[Stored records]
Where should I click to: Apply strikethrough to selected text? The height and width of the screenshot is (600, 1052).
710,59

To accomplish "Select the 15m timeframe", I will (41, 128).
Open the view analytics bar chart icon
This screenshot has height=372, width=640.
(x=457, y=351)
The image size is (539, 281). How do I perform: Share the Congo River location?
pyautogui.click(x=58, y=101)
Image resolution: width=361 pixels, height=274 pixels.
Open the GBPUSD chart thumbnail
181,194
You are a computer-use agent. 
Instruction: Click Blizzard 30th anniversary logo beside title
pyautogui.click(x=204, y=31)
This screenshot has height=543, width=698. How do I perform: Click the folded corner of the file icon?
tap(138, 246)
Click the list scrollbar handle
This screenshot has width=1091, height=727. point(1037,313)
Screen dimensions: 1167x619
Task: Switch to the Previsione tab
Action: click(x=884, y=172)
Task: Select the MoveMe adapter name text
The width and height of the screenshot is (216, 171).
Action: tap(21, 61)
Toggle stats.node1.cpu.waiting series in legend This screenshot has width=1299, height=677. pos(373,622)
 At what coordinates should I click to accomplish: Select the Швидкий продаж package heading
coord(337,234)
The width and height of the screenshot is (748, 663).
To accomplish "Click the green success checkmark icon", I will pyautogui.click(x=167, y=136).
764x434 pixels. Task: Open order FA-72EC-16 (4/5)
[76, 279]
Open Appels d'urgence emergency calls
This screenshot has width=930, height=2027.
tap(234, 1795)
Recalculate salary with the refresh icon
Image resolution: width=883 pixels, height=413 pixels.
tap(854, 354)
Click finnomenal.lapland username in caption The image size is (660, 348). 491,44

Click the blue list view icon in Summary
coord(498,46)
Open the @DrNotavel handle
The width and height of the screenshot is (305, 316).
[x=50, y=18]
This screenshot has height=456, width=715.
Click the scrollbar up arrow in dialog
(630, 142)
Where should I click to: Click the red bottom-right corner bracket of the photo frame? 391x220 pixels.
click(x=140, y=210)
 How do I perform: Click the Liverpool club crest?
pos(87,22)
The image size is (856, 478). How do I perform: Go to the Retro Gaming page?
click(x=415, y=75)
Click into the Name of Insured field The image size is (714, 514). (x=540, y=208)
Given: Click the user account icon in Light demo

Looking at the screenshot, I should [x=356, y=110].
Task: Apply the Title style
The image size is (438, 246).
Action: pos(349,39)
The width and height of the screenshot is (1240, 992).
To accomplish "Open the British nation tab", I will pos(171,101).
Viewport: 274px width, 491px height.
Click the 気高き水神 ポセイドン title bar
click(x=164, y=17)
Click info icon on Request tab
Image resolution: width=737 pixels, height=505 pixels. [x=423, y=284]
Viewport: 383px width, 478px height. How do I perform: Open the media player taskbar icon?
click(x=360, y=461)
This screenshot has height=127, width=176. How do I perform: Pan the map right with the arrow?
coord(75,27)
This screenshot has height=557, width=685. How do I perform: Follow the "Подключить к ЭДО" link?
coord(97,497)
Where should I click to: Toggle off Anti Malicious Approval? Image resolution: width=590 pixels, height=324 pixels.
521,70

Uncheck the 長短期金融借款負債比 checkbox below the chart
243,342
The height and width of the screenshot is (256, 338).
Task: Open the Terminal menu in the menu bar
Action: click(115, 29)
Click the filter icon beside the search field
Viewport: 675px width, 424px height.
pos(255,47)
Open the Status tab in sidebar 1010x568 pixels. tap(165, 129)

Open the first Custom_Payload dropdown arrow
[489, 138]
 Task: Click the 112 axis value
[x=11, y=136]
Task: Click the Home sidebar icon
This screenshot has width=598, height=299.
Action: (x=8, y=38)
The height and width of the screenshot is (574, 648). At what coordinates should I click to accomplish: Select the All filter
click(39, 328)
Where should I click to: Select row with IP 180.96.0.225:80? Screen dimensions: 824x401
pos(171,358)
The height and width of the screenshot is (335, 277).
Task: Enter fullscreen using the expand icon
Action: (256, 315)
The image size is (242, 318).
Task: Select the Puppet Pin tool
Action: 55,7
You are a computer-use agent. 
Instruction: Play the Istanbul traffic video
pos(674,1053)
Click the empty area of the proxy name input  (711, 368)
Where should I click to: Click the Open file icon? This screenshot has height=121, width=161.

#### [THE PROBLEM]
Retype all of the entries. Keep each one exactly as written.

#### [PROBLEM SOLUTION]
Where should I click to: Apply strikethrough to selected text? The height and width of the screenshot is (600, 1052).
710,59

To accomplish "Select the 15m timeframe", I will (41, 128).
Open the view analytics bar chart icon
This screenshot has height=372, width=640.
(x=457, y=351)
The image size is (539, 281). How do I perform: Share the Congo River location?
pyautogui.click(x=58, y=101)
Image resolution: width=361 pixels, height=274 pixels.
Open the GBPUSD chart thumbnail
181,194
You are a computer-use agent. 
Instruction: Click Blizzard 30th anniversary logo beside title
pyautogui.click(x=204, y=31)
This screenshot has height=543, width=698. How do I perform: Click the folded corner of the file icon?
tap(138, 246)
Click the list scrollbar handle
This screenshot has width=1091, height=727. point(1037,313)
Screen dimensions: 1167x619
Task: Switch to the Previsione tab
Action: click(x=884, y=172)
Task: Select the MoveMe adapter name text
The width and height of the screenshot is (216, 171).
Action: tap(21, 61)
Toggle stats.node1.cpu.waiting series in legend This screenshot has width=1299, height=677. pos(373,622)
 At what coordinates should I click to accomplish: Select the Швидкий продаж package heading
coord(337,234)
The width and height of the screenshot is (748, 663).
To accomplish "Click the green success checkmark icon", I will pyautogui.click(x=167, y=136).
764x434 pixels. Task: Open order FA-72EC-16 (4/5)
[76, 279]
Open Appels d'urgence emergency calls
This screenshot has width=930, height=2027.
tap(234, 1795)
Recalculate salary with the refresh icon
Image resolution: width=883 pixels, height=413 pixels.
tap(854, 354)
Click finnomenal.lapland username in caption The image size is (660, 348). 491,44

Click the blue list view icon in Summary
coord(498,46)
Open the @DrNotavel handle
The width and height of the screenshot is (305, 316).
[x=50, y=18]
This screenshot has height=456, width=715.
Click the scrollbar up arrow in dialog
(630, 142)
Where should I click to: Click the red bottom-right corner bracket of the photo frame? 391x220 pixels.
click(x=140, y=210)
 How do I perform: Click the Liverpool club crest?
pos(87,22)
The image size is (856, 478). How do I perform: Go to the Retro Gaming page?
click(x=415, y=75)
Click into the Name of Insured field The image size is (714, 514). (x=540, y=208)
Given: Click the user account icon in Light demo

Looking at the screenshot, I should [x=356, y=110].
Task: Apply the Title style
The image size is (438, 246).
Action: pos(349,39)
The width and height of the screenshot is (1240, 992).
To accomplish "Open the British nation tab", I will pos(171,101).
Viewport: 274px width, 491px height.
Click the 気高き水神 ポセイドン title bar
click(x=164, y=17)
Click info icon on Request tab
Image resolution: width=737 pixels, height=505 pixels. [x=423, y=284]
Viewport: 383px width, 478px height. How do I perform: Open the media player taskbar icon?
click(x=360, y=461)
This screenshot has height=127, width=176. How do I perform: Pan the map right with the arrow?
coord(75,27)
This screenshot has height=557, width=685. How do I perform: Follow the "Подключить к ЭДО" link?
coord(97,497)
Where should I click to: Toggle off Anti Malicious Approval? Image resolution: width=590 pixels, height=324 pixels.
521,70

Uncheck the 長短期金融借款負債比 checkbox below the chart
243,342
The height and width of the screenshot is (256, 338).
Task: Open the Terminal menu in the menu bar
Action: click(115, 29)
Click the filter icon beside the search field
Viewport: 675px width, 424px height.
pos(255,47)
Open the Status tab in sidebar 1010x568 pixels. tap(165, 129)

Open the first Custom_Payload dropdown arrow
[489, 138]
 Task: Click the 112 axis value
[x=11, y=136]
Task: Click the Home sidebar icon
This screenshot has width=598, height=299.
Action: (x=8, y=38)
The height and width of the screenshot is (574, 648). At what coordinates should I click to accomplish: Select the All filter
click(39, 328)
Where should I click to: Select row with IP 180.96.0.225:80? Screen dimensions: 824x401
pos(171,358)
The height and width of the screenshot is (335, 277).
Task: Enter fullscreen using the expand icon
Action: (256, 315)
The image size is (242, 318).
Task: Select the Puppet Pin tool
Action: 55,7
You are a computer-use agent. 
Instruction: Play the Istanbul traffic video
pos(674,1053)
Click the empty area of the proxy name input  (711, 368)
Where should I click to: Click the Open file icon? This screenshot has height=121, width=161.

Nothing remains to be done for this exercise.